Directions for this task: Express the rows starting with the line that contains "1200x800 pixels. At" and going on through the last row as a two-column CSV with the columns request and answer. Give one line per row, put each value in a single quoted field with its line breaks replaced by spaces, and leave the pictures out.

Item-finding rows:
=====
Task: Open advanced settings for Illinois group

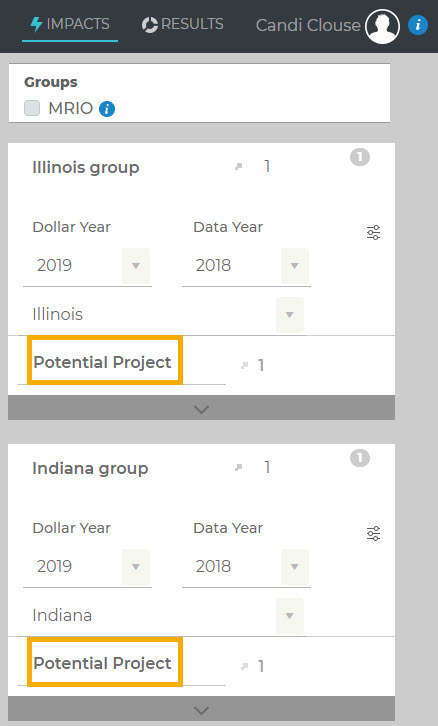Action: coord(373,232)
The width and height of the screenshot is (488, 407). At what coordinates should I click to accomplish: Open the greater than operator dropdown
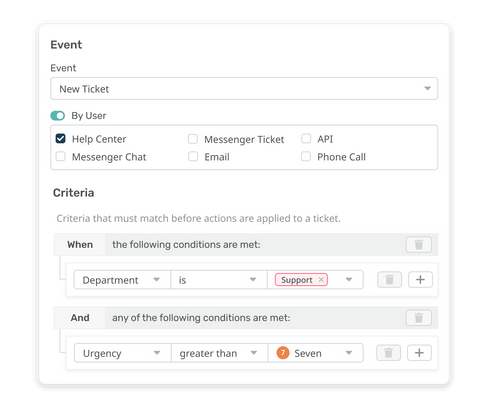219,353
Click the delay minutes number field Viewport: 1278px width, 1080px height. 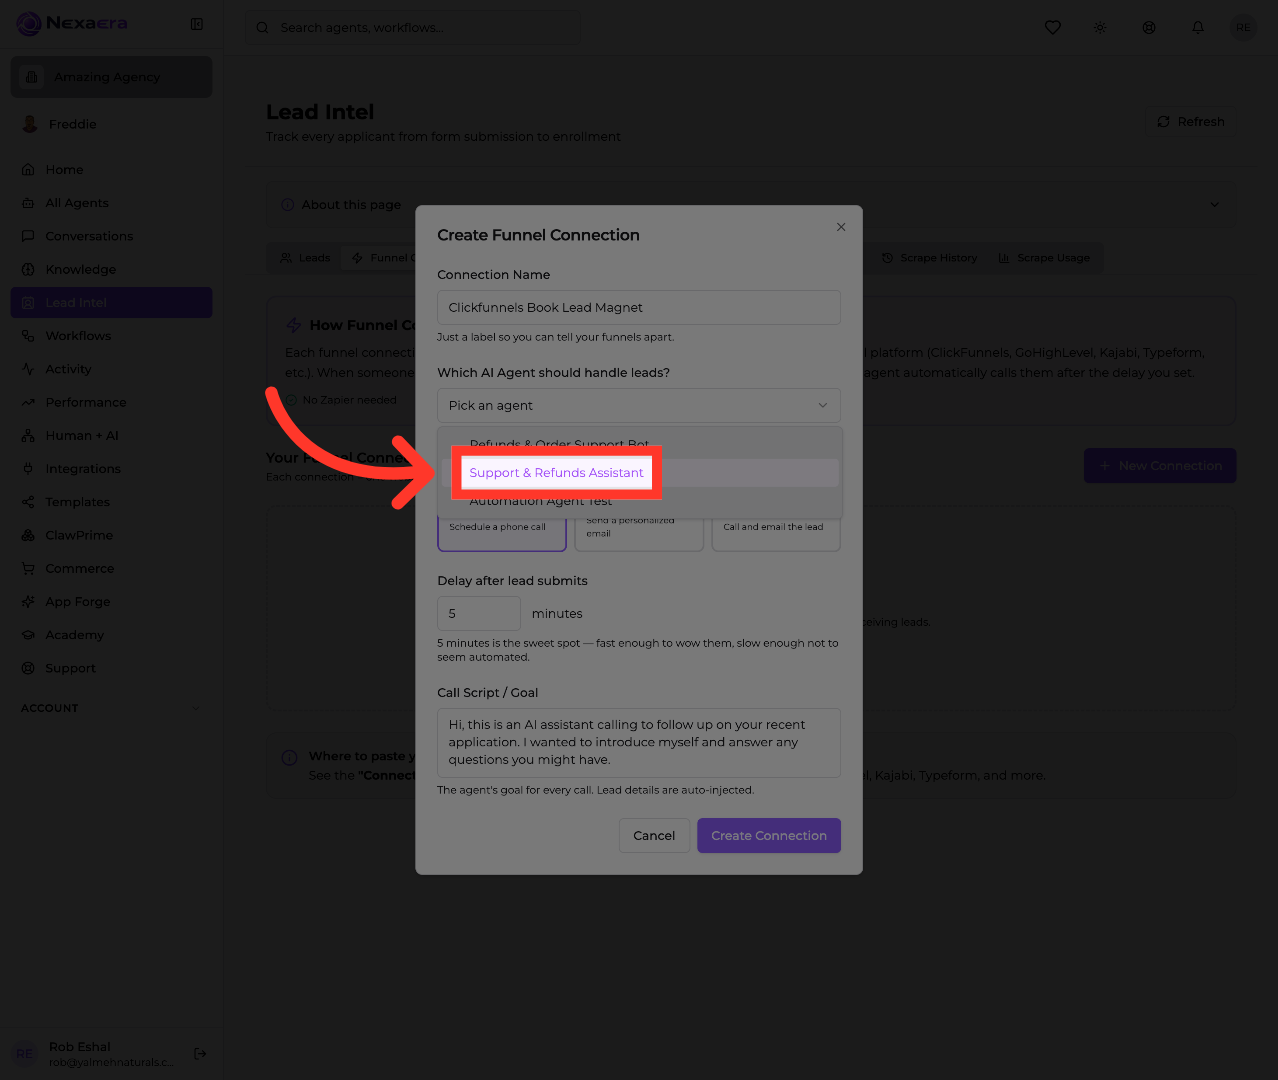point(479,613)
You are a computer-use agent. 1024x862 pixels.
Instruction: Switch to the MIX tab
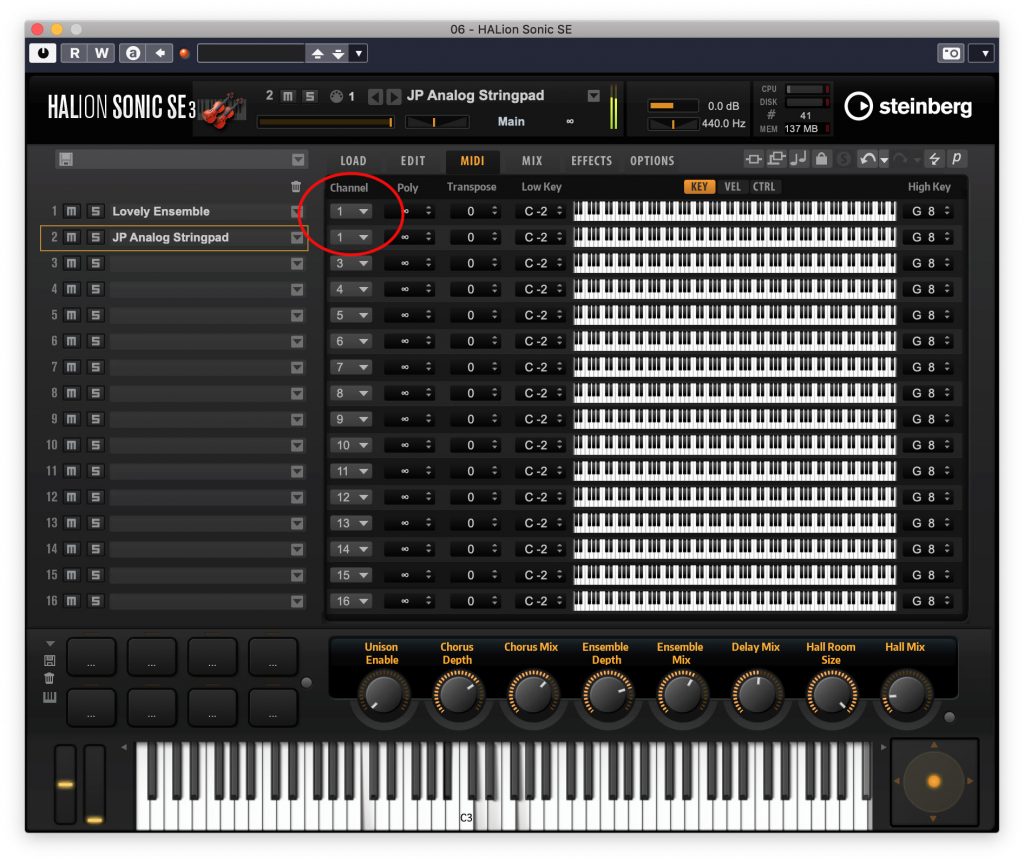[x=531, y=160]
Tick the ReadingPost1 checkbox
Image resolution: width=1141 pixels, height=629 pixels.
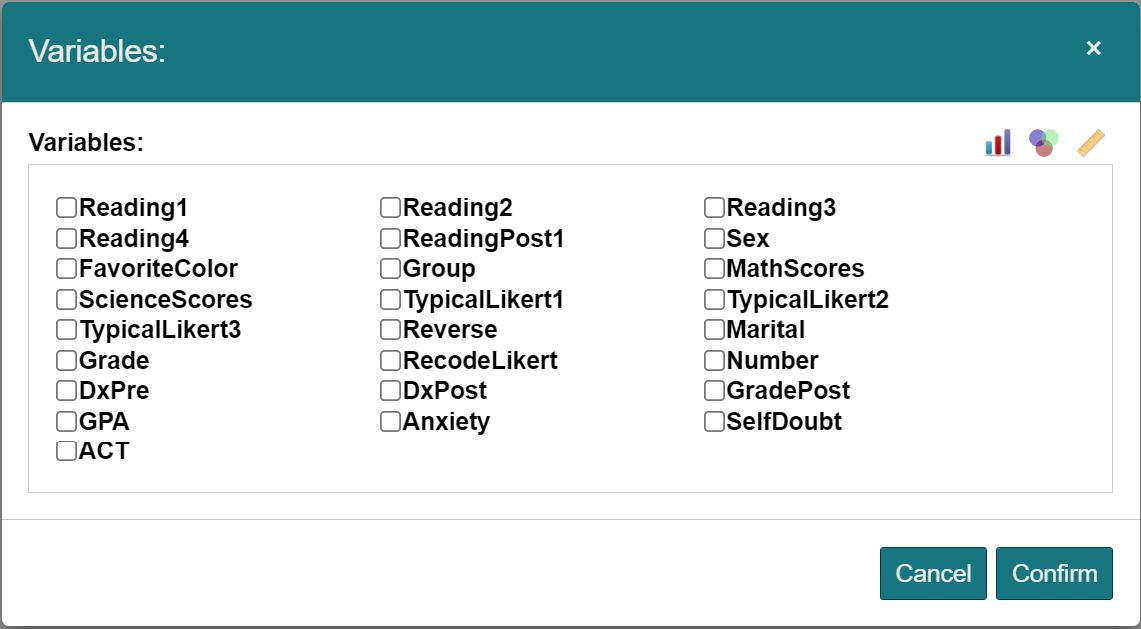(390, 239)
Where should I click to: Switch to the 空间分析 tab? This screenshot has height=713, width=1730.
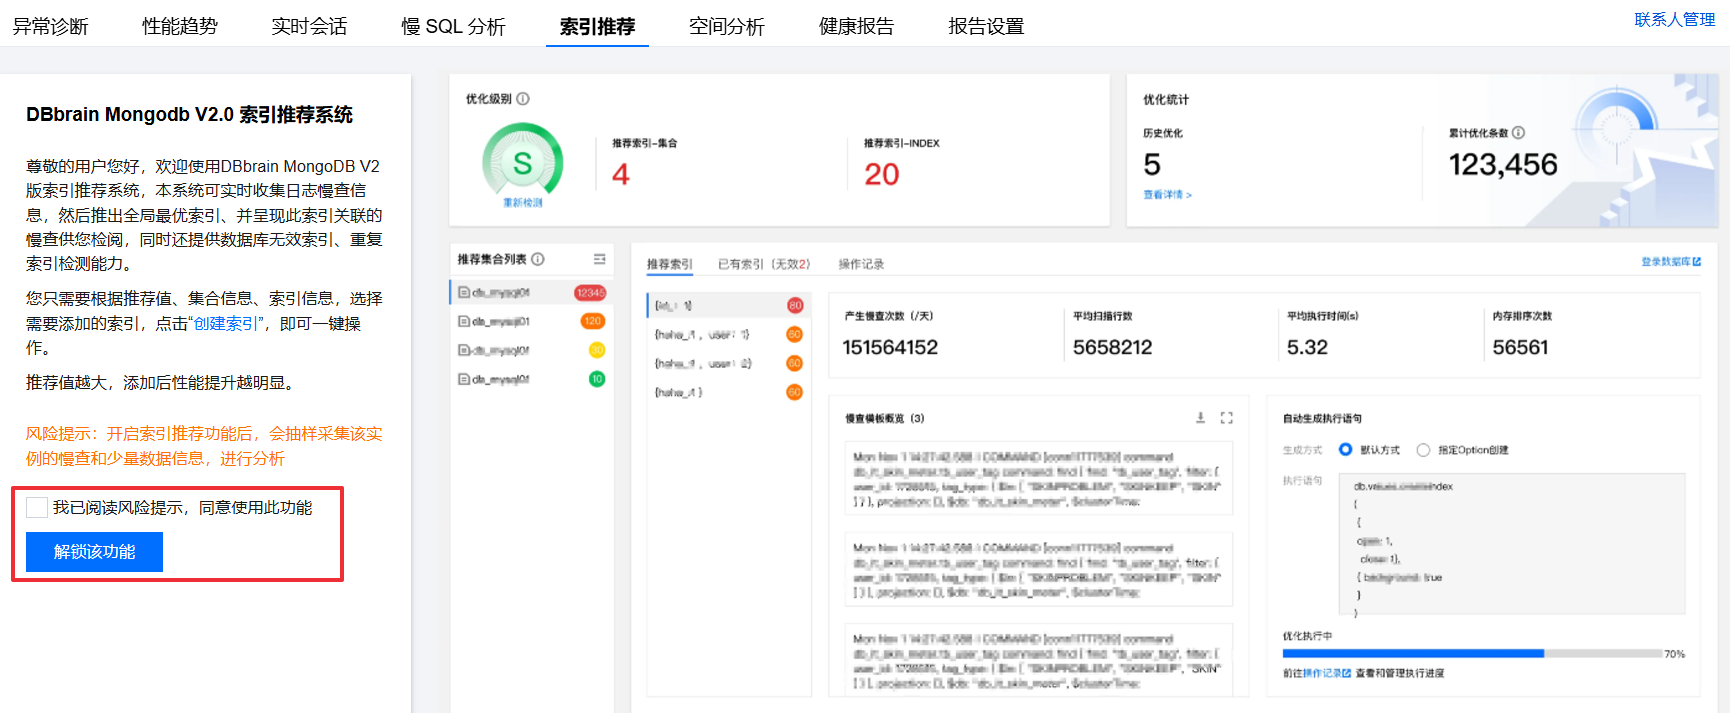[x=726, y=27]
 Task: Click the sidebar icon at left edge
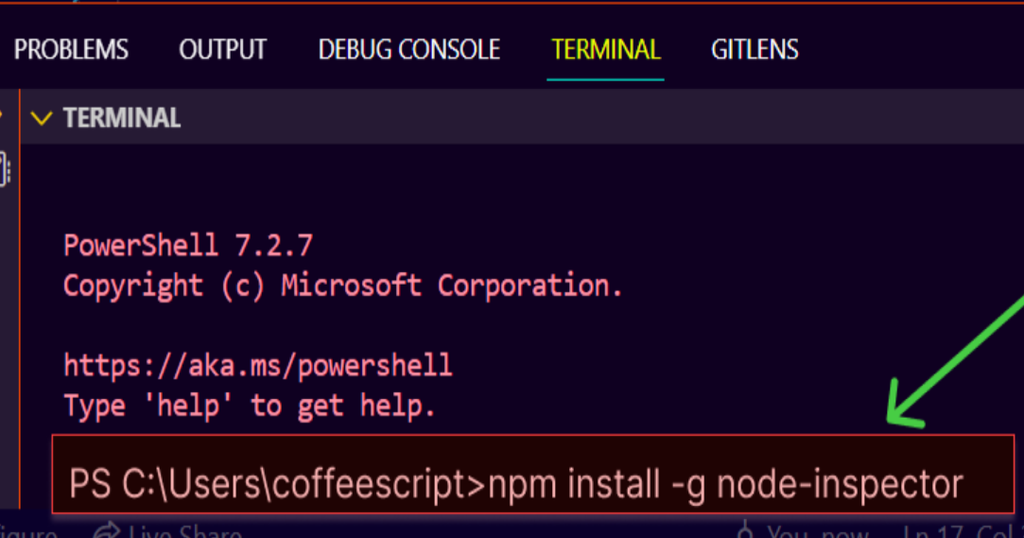point(5,169)
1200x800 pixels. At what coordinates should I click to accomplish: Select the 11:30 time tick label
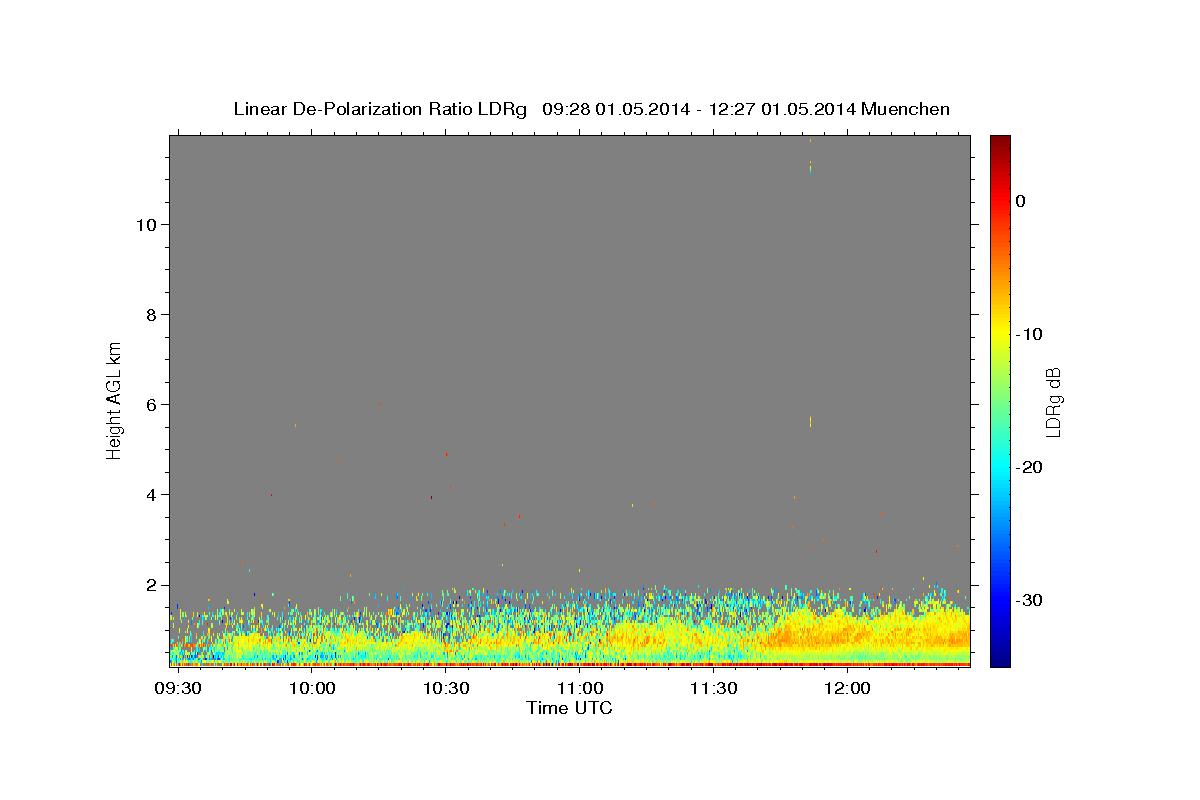(713, 689)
=====
The response:
request,answer
"1200x800 pixels. At what coordinates should I click to accomplish: Select the 11:30 time tick label","(713, 689)"